悪霊荘奇譚 01-04

『古事記』の下つ巻、雄略天皇の章に、「雄略天皇があぐらをかいて琴を弾き、美しい童女が舞う」というなんとも優雅な歌謡があるが、光瑞法王はその歌から別荘に阿具良韋荘という名をつけた。『古事記』の中のそのエピソードの何とも長閑で優雅な感じを光瑞法王が愛したためである。しかし久原に売却されて、半分捨てられたようになった頃から、「あぐらゐ荘はあぶない荘」と陰で言われるようになった。人の来なくなった別荘はどんどんと荒廃し、建物内では漏水が起こり、敷地内の各所で崖崩れが起こった。自慢であったケーブルカーも停まったまま錆びてゆき、レールも壊れていった。この様子を外から眺め、悪心を起こす者も少なからずいた。「まだあの建物の中にいくつか宝物は残っているかも知れない」と考えた泥棒にとって、鎖でつながれただけの門など何の障害にもならない。鎖の上をひょいと乗り越え幾人もの泥棒が敷地内に入って行った。
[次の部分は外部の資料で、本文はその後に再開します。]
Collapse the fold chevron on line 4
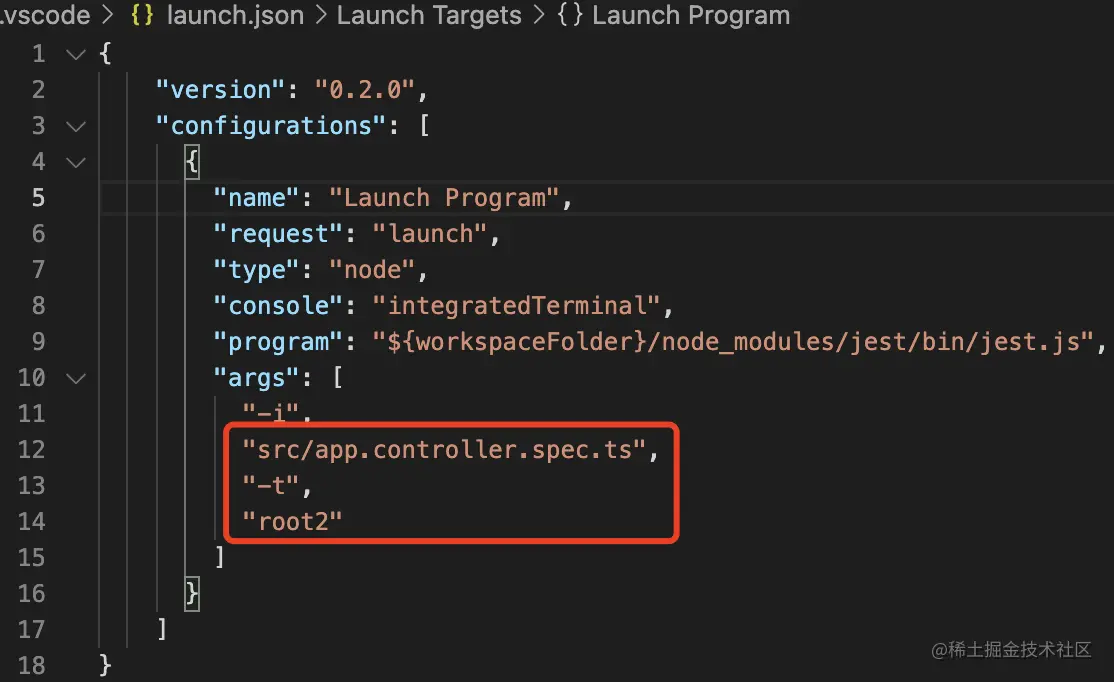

また廃墟や怪談好きの学生たちにとっても壊れてゆく奇観の建物は興味の対象となった。彼らも遊び半分で難なく塀を乗り越えて敷地内へと入って行った。しかし彼らはそこに入ったきり、誰も出てこなかった。「阿具良韋荘には何かある」「あれは物の怪の住処だ」そんな噂がどこからともなく流れ出し、阿具良韋荘という優雅な名前はいつしか悪霊荘と呼ばれるようになった。これは泥棒などを避けるため久原が流した噂であったかも知れないが、すっかり荒廃し廃墟的な雰囲気が遠目に見てもわかるほどなっていた別荘に、悪霊荘の名はまさにピッタリな感じに思われた。そしていつしか誰もがそう呼ぶようになり、ひょっとするとあの建物は初めから悪霊荘であったのかも知れないと皆が思うようになった。